Zadania do wykonania:
[1] Ustal, czy poniższe stwierdzenia (a), (b) i (c) zgadzają się z tekstem o książce Michaela Dobbsa. Przy każdym odpowiedz „tak” lub „nie” i przytocz dokładnie rozstrzygające słowa tekstu. (a) Brytyjska produkcja powstała wcześniej niż serial amerykański. (b) Francis Urquhart otrzymał obiecane stanowisko w rządzie. (c) Michael Dobbs pracował jako doradca Margaret Thatcher.
[2] Przepisz bez zmian fragment tekstu o książce Michaela Dobbsa, zaczynając od słów „Serial znają już” i kończąc na słowach „pozostają takie same.”.
[3] Napisz, co następuje dalej w tekście o książce Michaela Dobbsa, zaczynając od miejsca, w którym tekst się urywa.

====== Wyświetlony tekst ======

Serial znają już prawie wszyscy. Genialny. Trzymający w napięciu. Świetny aktorsko. Trzeci sezon jest wypatrywany w napięciu prawie takim samym jak kultowa Gra o tron. I chyba już mało kto pamięta, że serial amerykański oparty był na produkcji dużo wcześniejszej, brytyjskiej, a ta znowu była ekranizacją książki, której okładkę widzicie obok. Po ponad 20 latach dostajemy ją do rąk lekko tylko odświeżoną. I najbardziej zabawne jest to, że prawie nic nie straciła na aktualności. Politycy zmieniają samochody, komputery, zegarki i telefony, ale wszystkie mechanizmy w jakich funkcjonują pozostają takie same.
Michael Dobbs pisząc ten thriller polityczny wyładowywał swoją frustrację po zakończonej pracy doradcy Margaret Thatcher i możemy tylko zgadywać ile w tej historii jego obserwacji i znajomości kulisów rządzenia, a ile fantazji. Przypomnijmy przynajmniej w zarysie o co chodzi: po wygranych wyborach jeden z polityków (Francis Urquhart) rozgoryczony, że nie otrzymał obiecanego stanowiska w rządzie, postanawia się zemścić na premierze (w wersji amerykańskiej chodzi oczywiście o prezydenta) i rozpoczyna fascynującą grę, w której stawka i ryzyko są bardzo wysokie. Media, szantaż, partyjne rozgrywki, manipulacje opinią publiczną, kontrolowane przecieki, pomówienia, obietnice, oszustwa - jeżeli zależy ci na władzy i masz cel, sięgniesz po wszystkie metody, nawet te przekraczające prawo. Zresztą, prawo jest dla maluczkich. A ci co je tworzą są ponad nie. Byle nie dać się ściągnąć za nogi w dół. Jak jesteś na fali wznoszącej to nie ma na ciebie mocnych. Trzeba tylko być wystarczająco silnym i bez sentymentów. Zasada jest tylko jedna - zdobyć i zachować władzę. A resztą zasad można sobie podcierać cztery litery, ewentualnie zachować je na pokaz, bo wyborcy bardzo lubią gładką gadkę.

====== Lista wierszy ======

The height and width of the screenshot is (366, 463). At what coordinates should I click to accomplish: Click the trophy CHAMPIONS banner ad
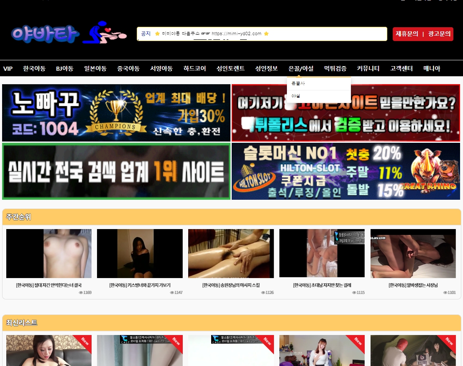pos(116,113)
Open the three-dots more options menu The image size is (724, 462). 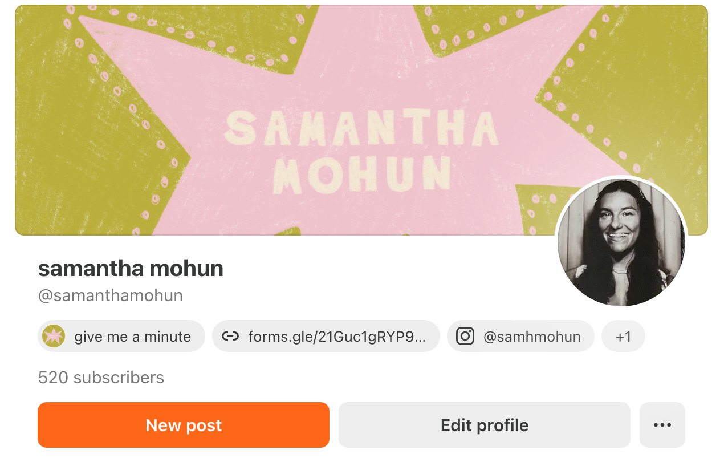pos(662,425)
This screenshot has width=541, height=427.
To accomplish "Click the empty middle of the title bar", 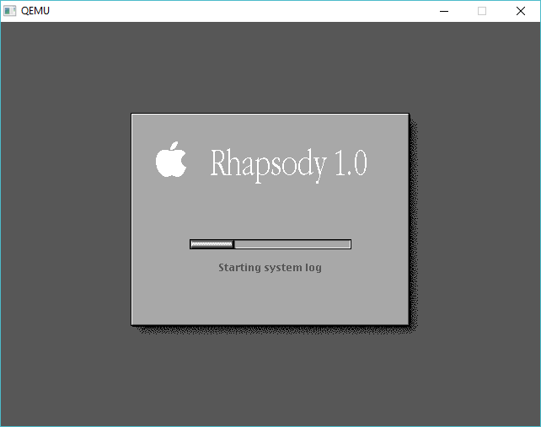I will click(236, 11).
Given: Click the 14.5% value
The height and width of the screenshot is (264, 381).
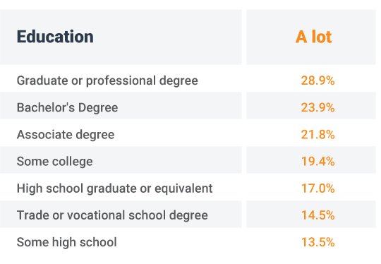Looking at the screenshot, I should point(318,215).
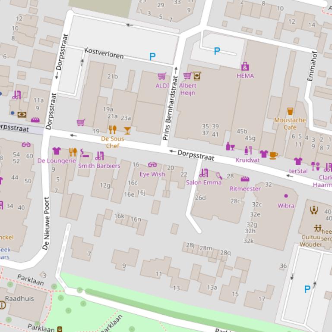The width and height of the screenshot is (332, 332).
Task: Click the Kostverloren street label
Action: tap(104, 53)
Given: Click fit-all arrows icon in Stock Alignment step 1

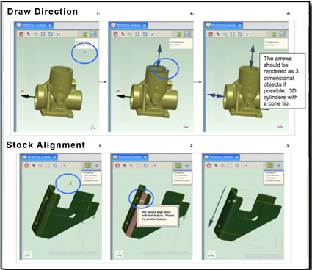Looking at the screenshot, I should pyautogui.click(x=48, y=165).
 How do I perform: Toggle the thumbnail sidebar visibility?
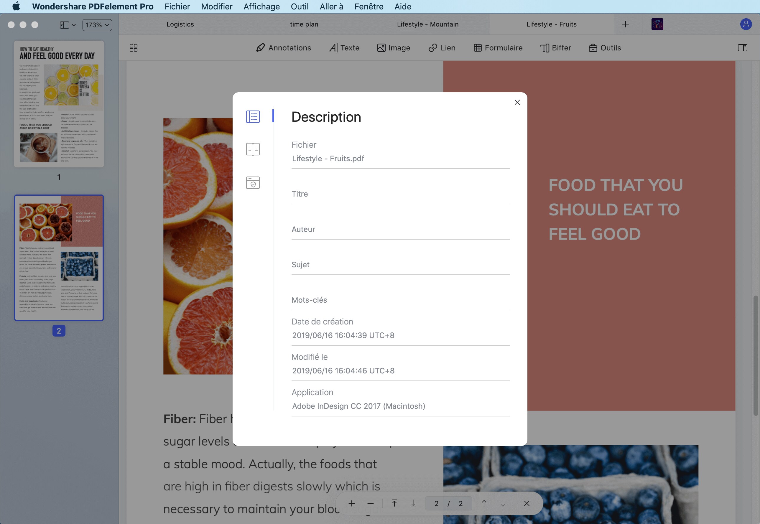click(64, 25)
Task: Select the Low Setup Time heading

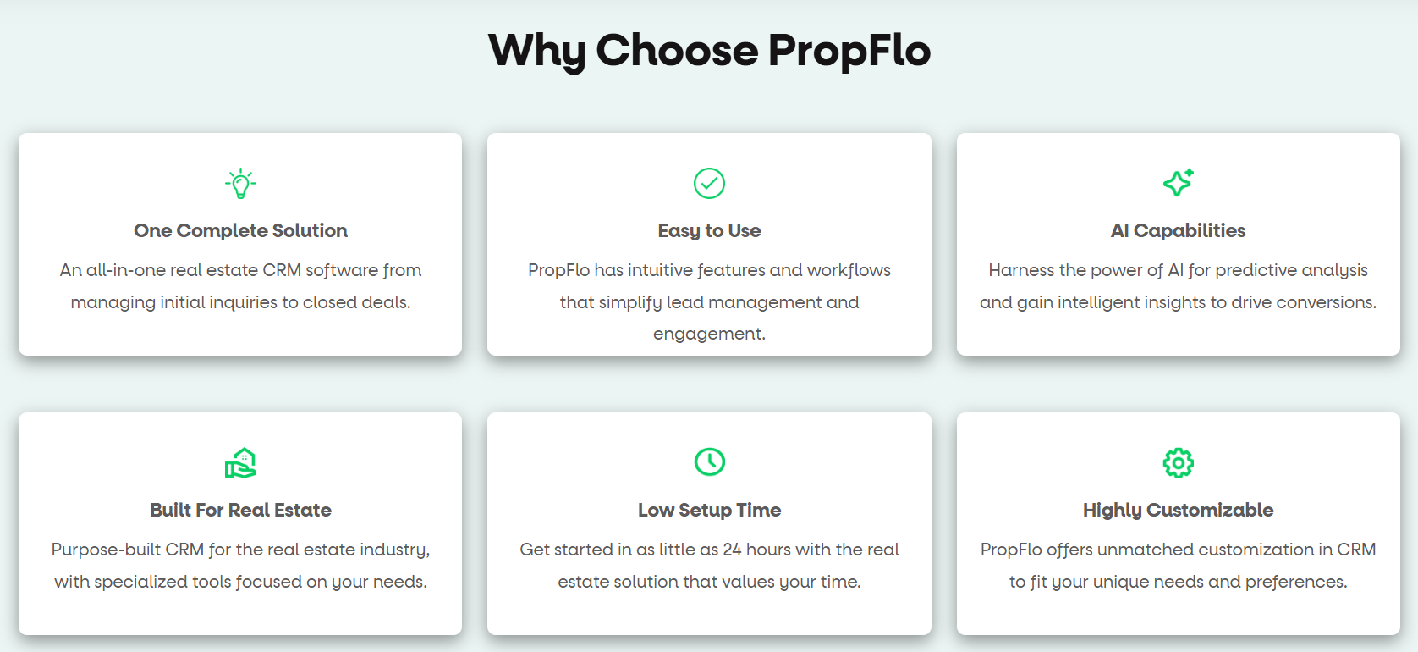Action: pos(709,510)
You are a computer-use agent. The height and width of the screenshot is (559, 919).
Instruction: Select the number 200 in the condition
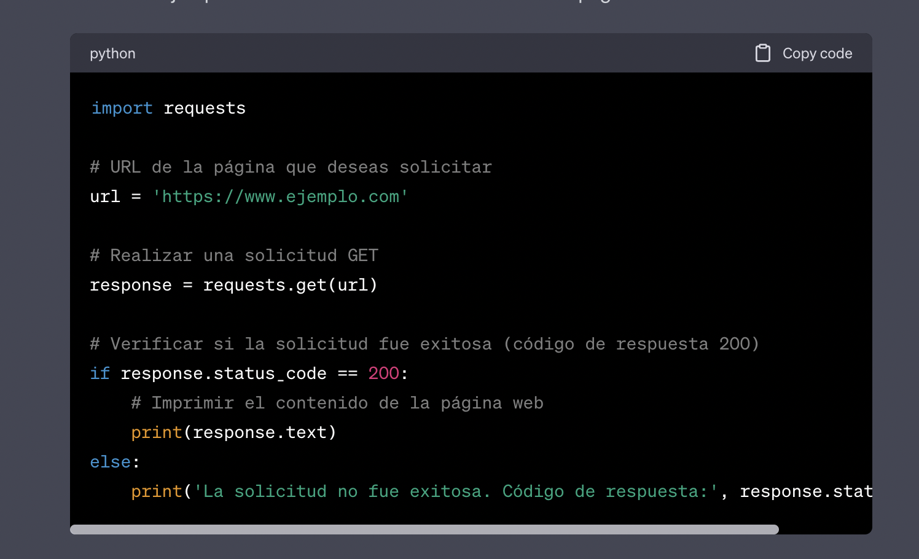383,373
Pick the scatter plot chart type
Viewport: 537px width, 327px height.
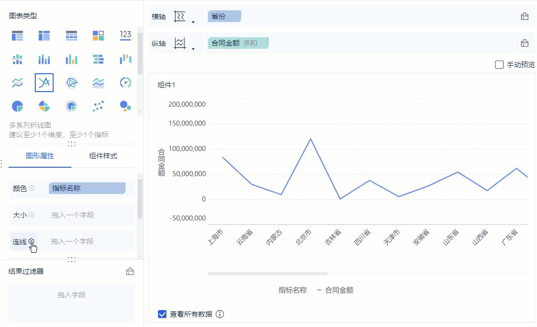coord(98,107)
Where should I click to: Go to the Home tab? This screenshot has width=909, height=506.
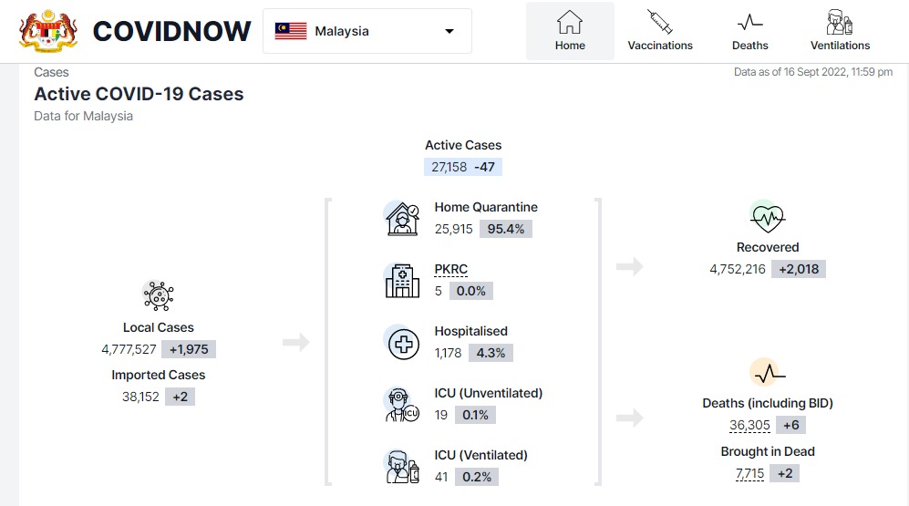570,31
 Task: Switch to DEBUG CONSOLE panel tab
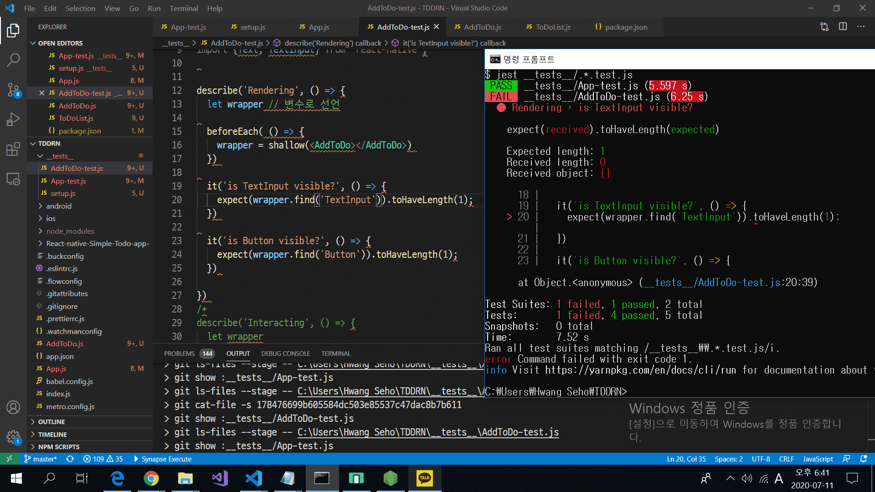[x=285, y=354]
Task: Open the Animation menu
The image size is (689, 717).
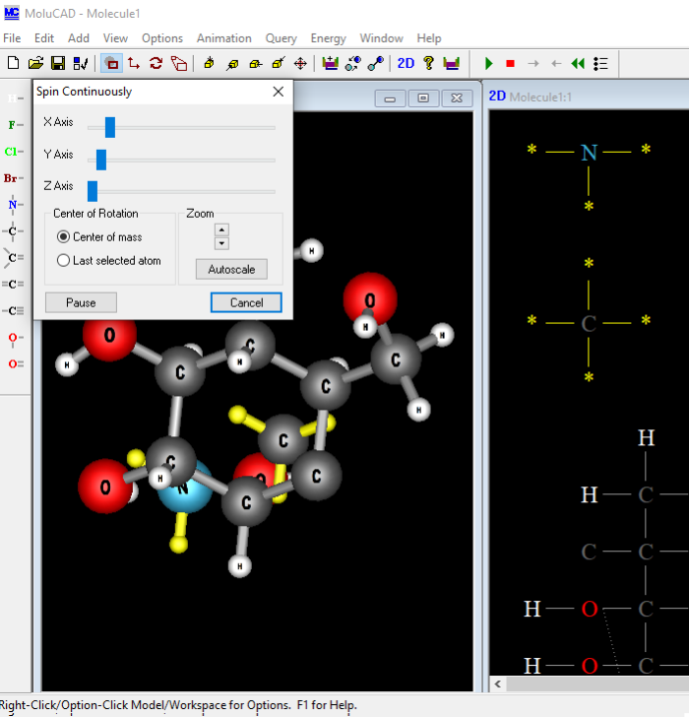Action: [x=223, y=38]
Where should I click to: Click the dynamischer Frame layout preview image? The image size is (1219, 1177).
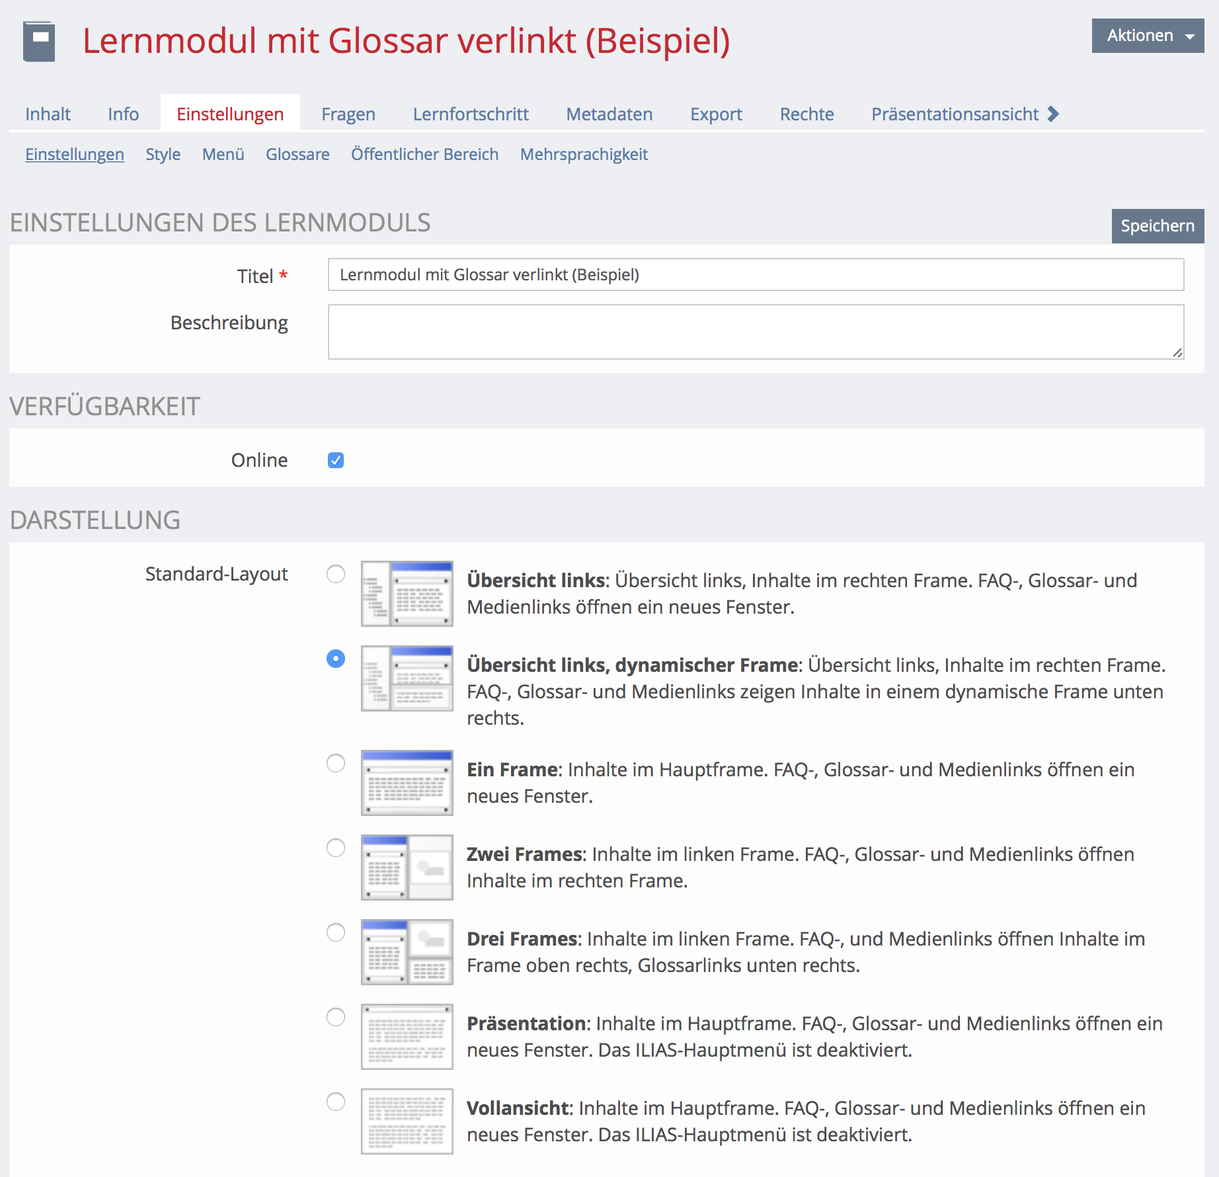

======

Odpowiedzi do zadań:
[1]
(a) Tak: „serial amerykański oparty był na produkcji dużo wcześniejszej, brytyjskiej”.
(b) Nie: „rozgoryczony, że nie otrzymał obiecanego stanowiska w rządzie”.
(c) Tak: „po zakończonej pracy doradcy Margaret Thatcher”.

[2]
Serial znają już prawie wszyscy. Genialny. Trzymający w napięciu. Świetny aktorsko. Trzeci sezon jest wypatrywany w napięciu prawie takim samym jak kultowa Gra o tron. I chyba już mało kto pamięta, że serial amerykański oparty był na produkcji dużo wcześniejszej, brytyjskiej, a ta znowu była ekranizacją książki, której okładkę widzicie obok. Po ponad 20 latach dostajemy ją do rąk lekko tylko odświeżoną. I najbardziej zabawne jest to, że prawie nic nie straciła na aktualności. Politycy zmieniają samochody, komputery, zegarki i telefony, ale wszystkie mechanizmy w jakich funkcjonują pozostają takie same.

[3]
Linia fabuły zasadniczo jest podobna do tej znanej z serialu, choć od razu widać jak bardzo scenarzyści w Stanach rozwinęli różne wątki i postacie, ale znajomość filmu nie przeszkadza tak bardzo w lekturze. Przewidujemy koniec, ale tu ważne są te kolejne kroki, planowanie kolejnych działań. Z jeden strony obserwowanie z fascynacją okrucieństwa, bezwzględności z jakimi bohater realizuje swoją akcję, a z drugiej coraz większe ryzyko, zanurzanie się w dziwne sytuacje, z których potem trudno będzie wybrnąć (np. układ z potentatem medialnym). FU (chyba domyślacie się skąd te inicjały) ma o tyle łatwo, że jest tzw. rzecznikiem dyscypliny partyjnej, więc od lat tuszując różne mniejsze i większe sprawki, robiąc różne przysługi, ale i przywołując posłów do porządku, zebrał odpowiednią ilość "metod nacisku", by swoje ugrać. Ale pomyślcie sami - obserwując wydarzenia choćby z naszego podwórka - czyż to wszystko nie tylko wygląda prawdopodobnie albo nawet bardzo realnie? Tak właśnie robi się politykę. Kompetencje, intencje, obietnice wyborcze, dobro ludzi to naprawdę rzeczy drugorzędne wobec tego co najważniejsze: utrzymać się u steru, u żłobu, być blisko rozdawania różnorodnych korzyści i załatwiania interesów (prywatnych oczywiście).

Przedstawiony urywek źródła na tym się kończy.